From the Nara period (710-784) to the Genpei War (1180-1185) there were some major innovations in Japanese military organization, one above all the massive introduction of cavalry. This renewal entailed several changes in the structure of armor, which until the 12th century had a plate construction not unlike that of other peoples: horsemen had to wear very heavy armor, so as to ensure stability during charges and protection from enemy weapons. These ō-yoroi (literally "great armor"), were characterized by a dense weave of small iron plates tied to each other, and are the model for what will remain the typical Japanese armor as we know it today. Most warriors were equipped with bows and arrows, and consequently armor was designed primarily to repel these kinds of attacks. Therefore, it would be a mistake to judge the effectiveness of this equipment in relation to different types of combat! In fact, at this stage of Japanese history the military arts were still underdeveloped: there were no large armies yet, and disputes were mostly settled by brief skirmishes. We also have evidence that, in several cases, the outcomes of battles were decided by a duel between the commanders of the different sides. These warriors, often seen as epic heroes, could count on armor of extraordinary workmanship; the battlefield thus became a time to show off one's equipment, which also reflected the prestige of the warrior and his family. Other types of armor were also commissioned during the same period, with a special purpose: it was customary to offer them as gifts to Shinto shrines and thus not intended for use on the battlefield. Among the most important of these votive armors are those preserved at the Kasuga shrine in Nara, perhaps among the greatest emblems of the craftsmanship of the Kamakura period.

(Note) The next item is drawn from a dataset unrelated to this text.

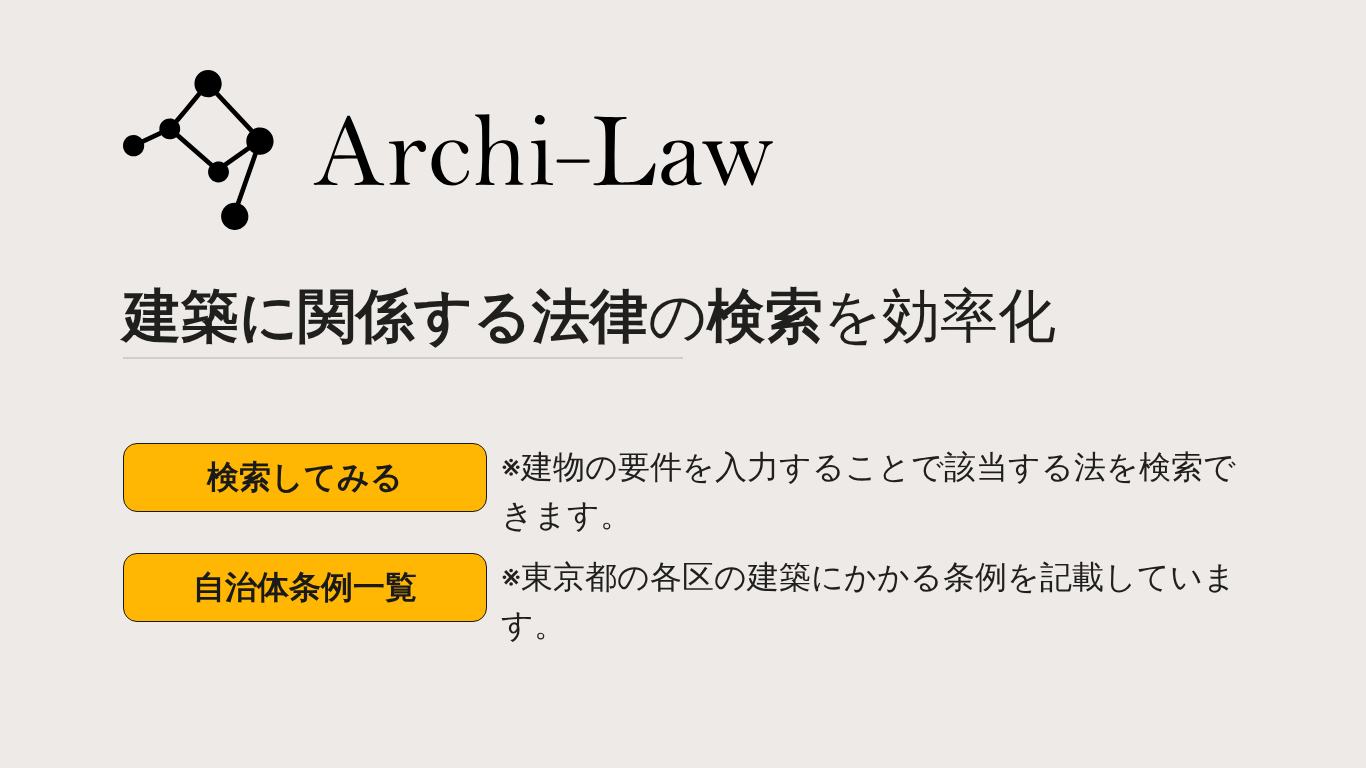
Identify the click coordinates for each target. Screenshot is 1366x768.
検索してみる (305, 476)
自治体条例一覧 (305, 586)
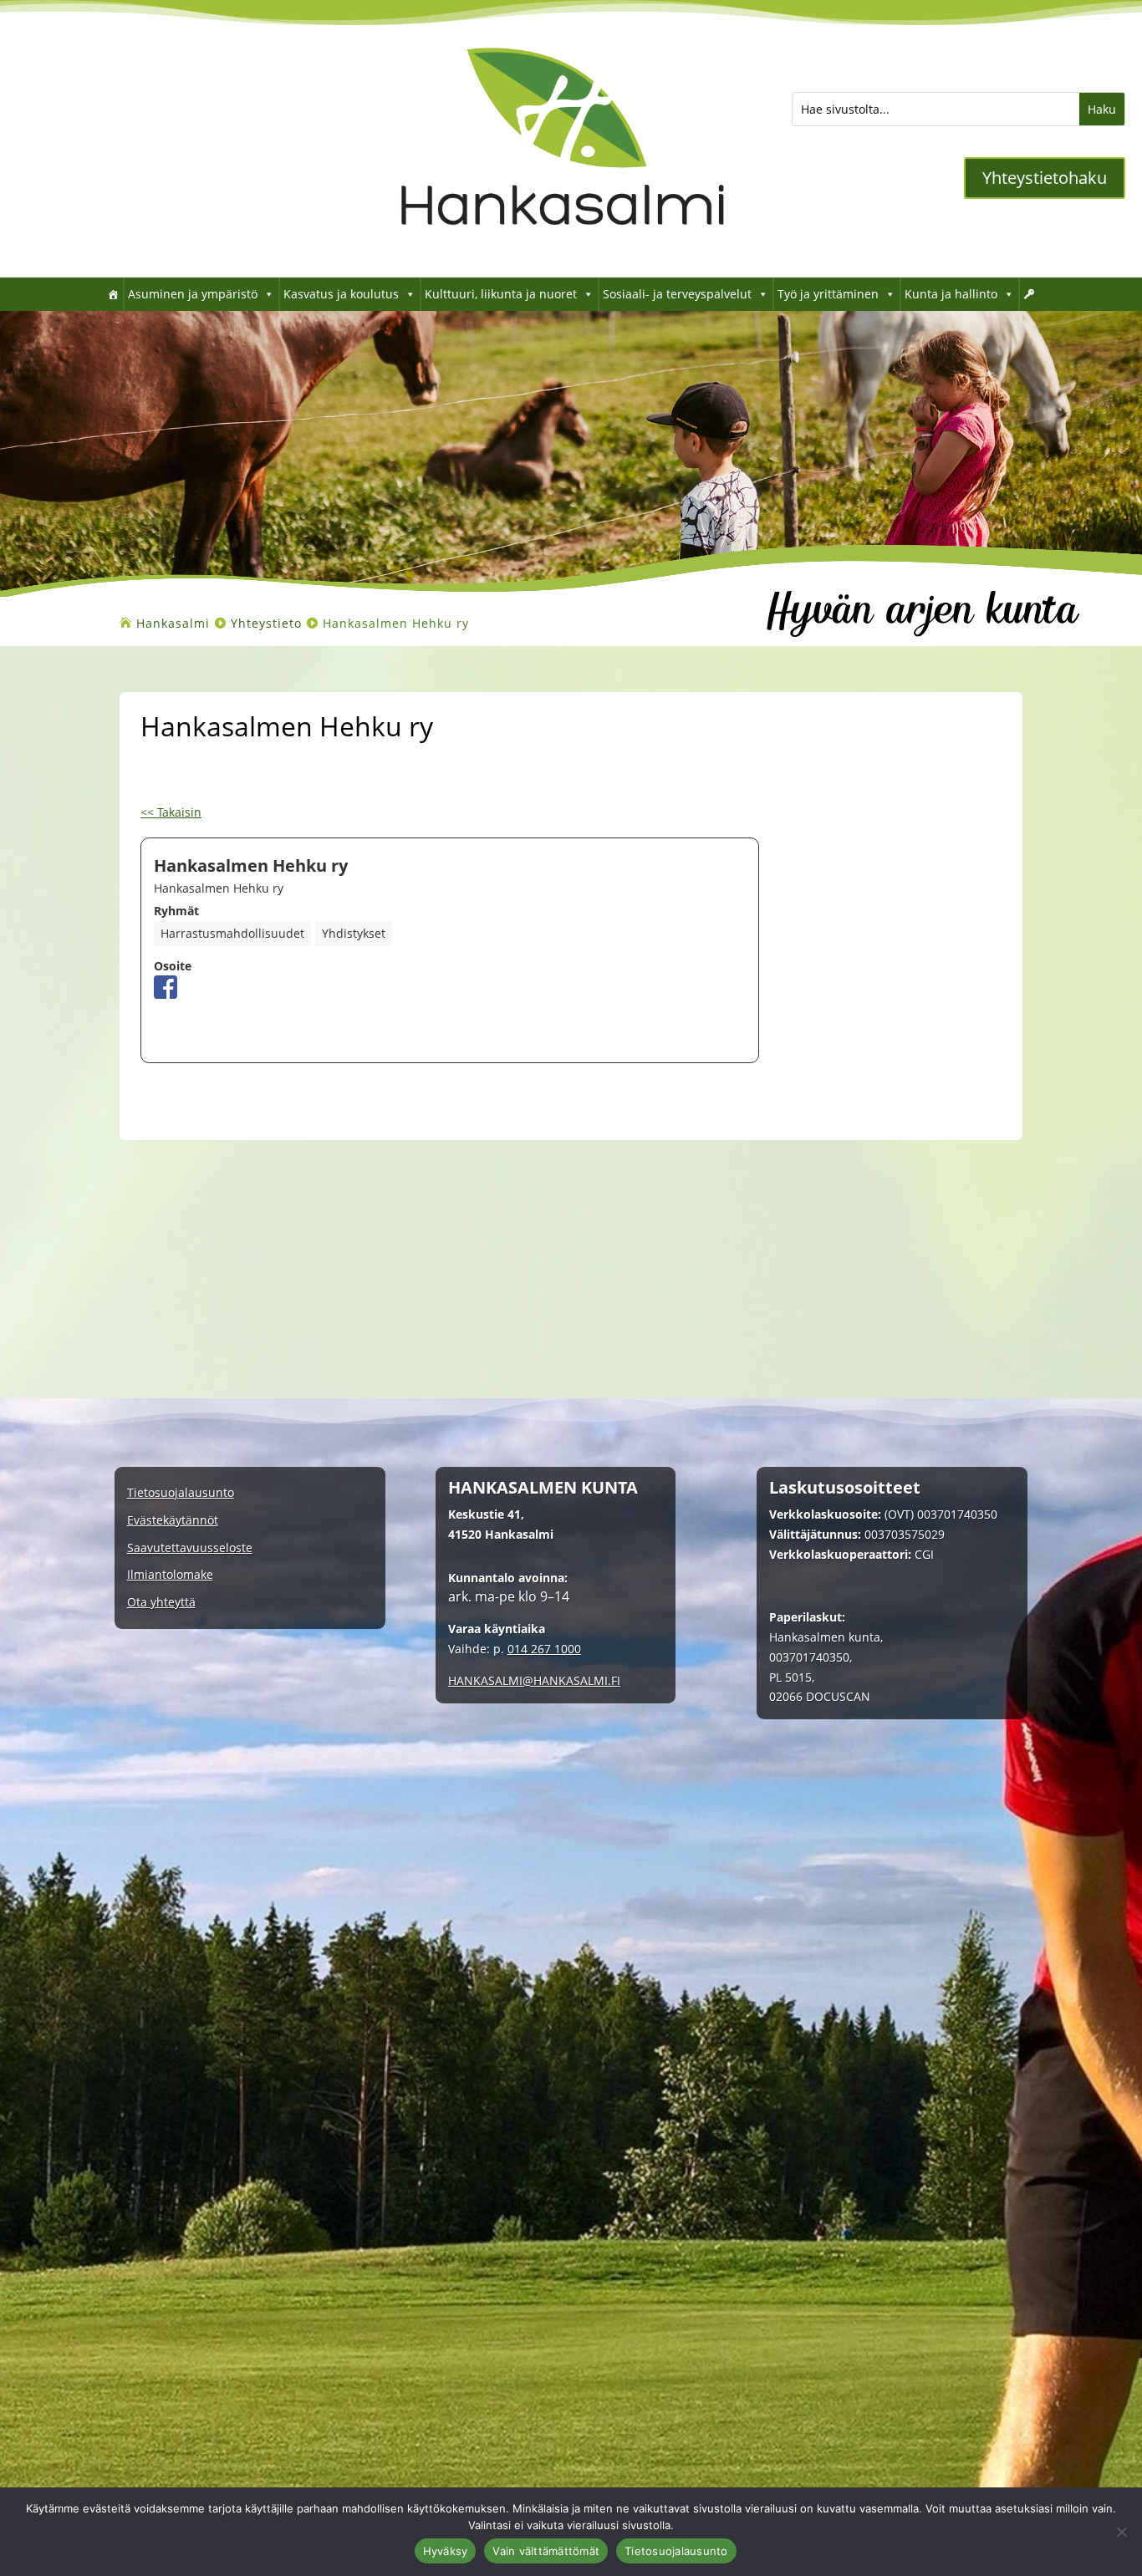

When, then, did these samurai armors "lose effectiveness"?
In the early 13th century, during the Kamakura period (1185-1333), something unthinkable happened in China: the Mongols, led by the formidable Genghis Khan, were able to invade and conquer much of the Chinese empire. A few decades later Qubilai Khan, Genghis Khan's grandson, founded a new imperial dynasty with the aim of dominating the entire Far East. One of the Mongol emperor's first targets was Japan itself, a prosperous independent nation with no experience in warfare.
In 1274 the Mongols assembled a fleet capable of carrying an army of 15,000 men: departing from Korea they quickly reached Kyushu, the southernmost island of the Japanese archipelago. The armies there were completely taken aback by their opponents' military tactics: the Mongols in fact fought in well-disciplined battalions, organized by phalanxes and equipped with both long-range weapons and swords and spears. Cavalry, on the other hand, the Mongols' secret weapon during European campaigns, was absent, since transporting horses by sea would have been difficult and costly. The invaders were also equipped with leather armor, light and comfortable, ideal for the rapid maneuvers that distinguished the Mongols' way of warfare. In the face of this deployment of forces, the "ritual" customs of the Japanese warriors soon proved inefficient if not entirely suicidal, as both cavalry charges and individual dueling proposals resulted in ruinous defeats.
The warrior class emerged seriously diminished from this first confrontation with a major foreign power. Tactics perfected for years had proved utterly useless in the face of the might of a regular army. The samurai's equipment was also expensive and too heavy: the ō-yoroi were designed so that they could repel the violent impacts of a cavalryman's charge, but they were useless in foot combat, which required agility of movement. Japanese armorers therefore set to work on improving the samurai's equipment, focusing mainly on reducing weight and perfecting protective plates. In time two new types of armor were created, aesthetically not very different from their predecessors, but with some innovations that made them immediately popular. The two new models, called haramaki and dō-maru, were markedly lighter than the ō-yoroi, and, thanks to improvements in platelet production and lacquering techniques, the armor became even more solid and reliable.
However, let us now analyze another aspect related to effectiveness: not the effectiveness of individual armor but that of an entire army: how long does it take to build a large number of suits of armor? How quickly are these armors repairable?
By the first half of the 15th century, the shogunate was now considered a marginal political body, similar to the imperial court. Because of the lust for power of the daimyō, the large landowners who had full military and political control within their fiefdom, a period of great internal strife opened up for Japan: the Sengoku jidai (literally "period of fighting states"). During this period, characterized by a state of continuous warfare, Japanese military arts could only be further refined. The armors of the Sengoku period are quite different from those of previous centuries: the need to make movement agile for fighters and the need to produce efficient and easily repairable equipment in a short time led to numerous revisions of traditional techniques. Thus the weight of armor was decreased, shoulder straps shrunk, and protections on helmets (shikoro and fukigaeshi) reduced or eliminated. Silk bindings, prone to breakage and definitely inconvenient on rainy days when they became soaked and unnecessarily weighed down the samurai, were reduced to a minimum. The upper edge of the breastplate was then folded outward, so that blows received with the pole arms would not slip out of the guards and hit the throat; new helmet designs were also created, suitable for the new fighting styles but at the same time quick to make. All these elements came together in a new generation of armor, known as tosei gusoku ("modern armor”).